- **TASK**
Quote the following lines word for word, leaving out the pictures.

- **RECORDS TO PROCESS**

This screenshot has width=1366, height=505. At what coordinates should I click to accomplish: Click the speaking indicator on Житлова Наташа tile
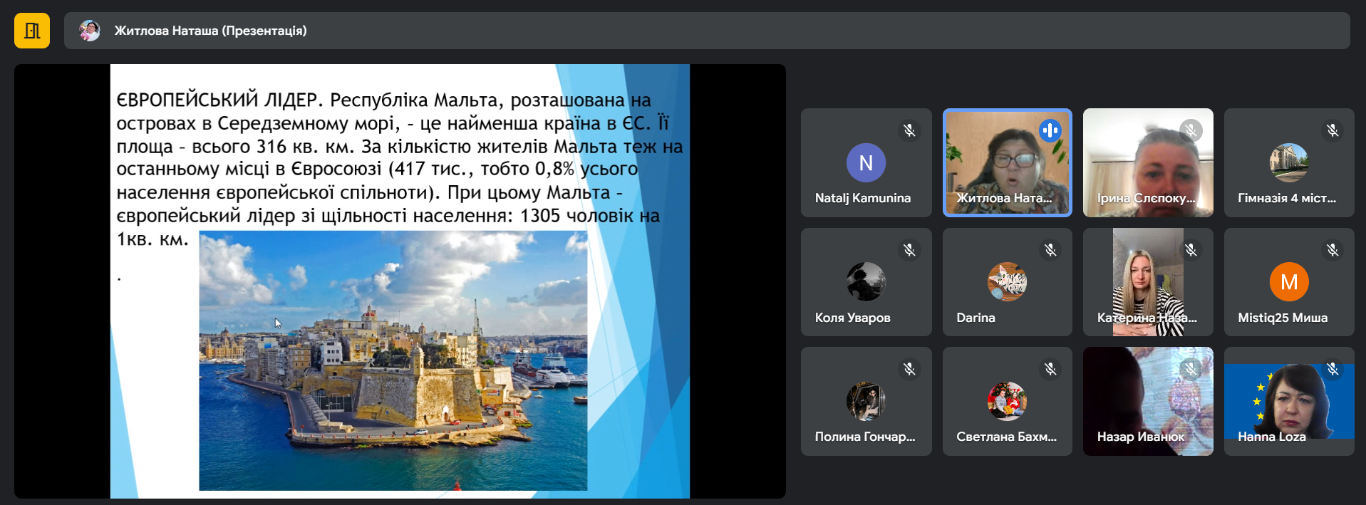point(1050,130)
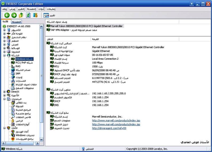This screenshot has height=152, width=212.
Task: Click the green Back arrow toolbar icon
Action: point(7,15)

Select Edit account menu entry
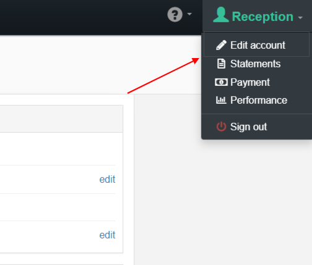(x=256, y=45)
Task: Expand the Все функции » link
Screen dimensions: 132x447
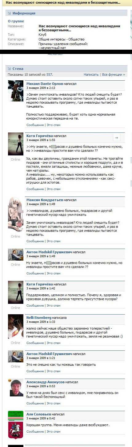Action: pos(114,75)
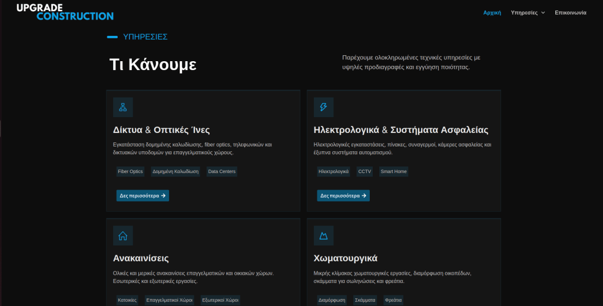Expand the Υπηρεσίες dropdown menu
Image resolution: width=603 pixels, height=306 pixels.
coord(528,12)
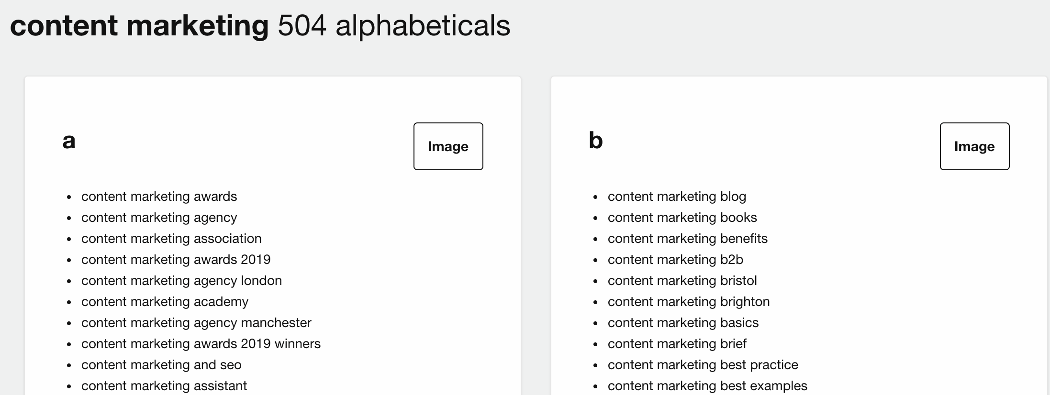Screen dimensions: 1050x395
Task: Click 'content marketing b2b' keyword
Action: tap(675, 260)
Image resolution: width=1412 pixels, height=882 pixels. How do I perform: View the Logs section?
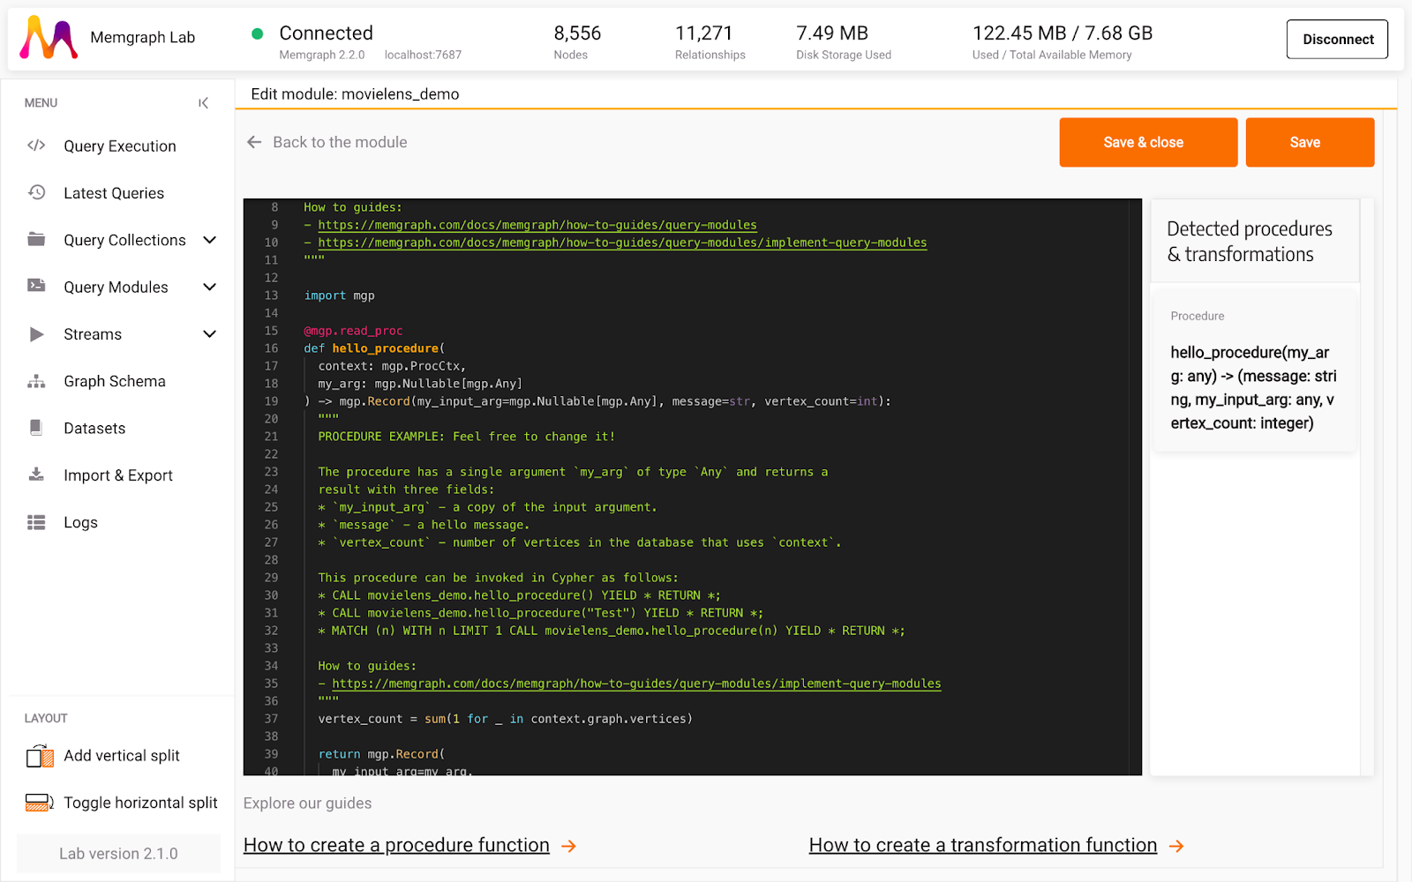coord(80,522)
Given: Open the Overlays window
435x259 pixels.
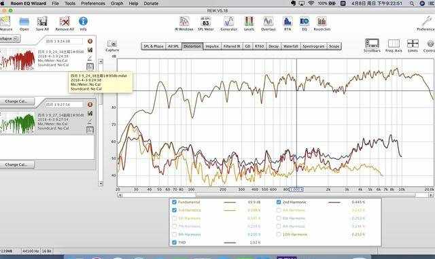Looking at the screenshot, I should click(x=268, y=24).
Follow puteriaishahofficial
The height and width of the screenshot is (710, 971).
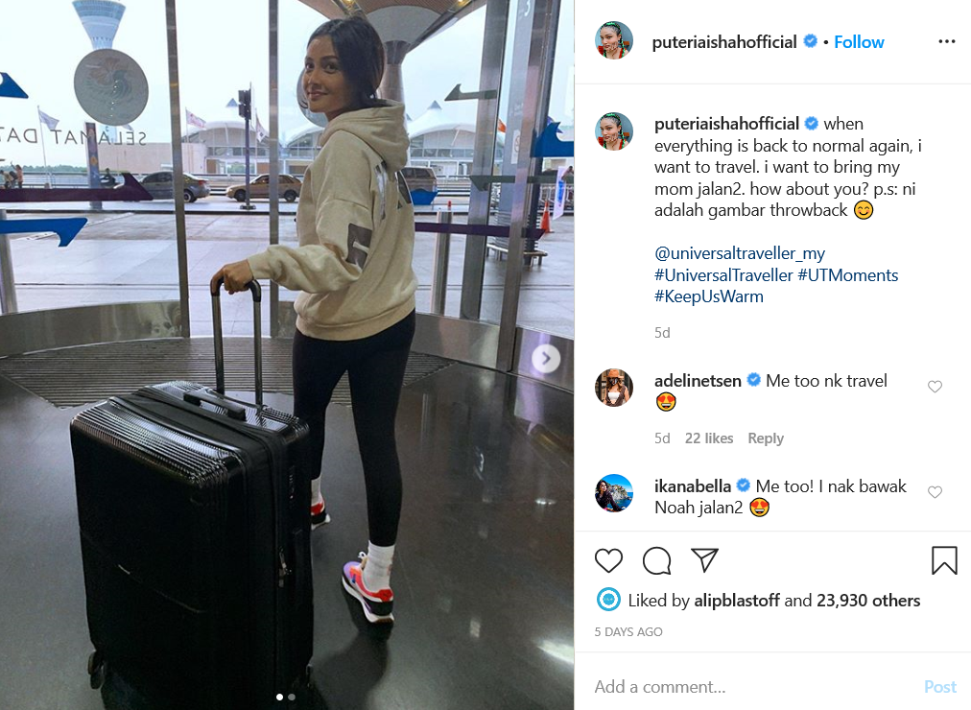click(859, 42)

- **OUTPUT OF THE EXERCISE**
This screenshot has width=1366, height=505. At what coordinates should I click to accomplish: Click the speaking indicator on Житлова Наташа tile
point(1050,130)
This screenshot has height=152, width=212.
Task: Click the green Back arrow toolbar icon
Action: point(7,15)

Select Edit account menu entry
(x=256, y=45)
Task: Expand the Все функции » link
Screen dimensions: 132x447
Action: pos(114,75)
Expand the Υπηρεσίες dropdown menu
Image resolution: width=603 pixels, height=306 pixels.
coord(528,12)
Screen dimensions: 1050x395
Task: Click 'content marketing b2b' keyword
Action: tap(675, 260)
Image resolution: width=1412 pixels, height=882 pixels. How do I perform: View the Logs section?
coord(80,522)
Given: Open the Overlays window
435x259 pixels.
Looking at the screenshot, I should click(x=268, y=24).
Follow puteriaishahofficial
The height and width of the screenshot is (710, 971).
click(859, 42)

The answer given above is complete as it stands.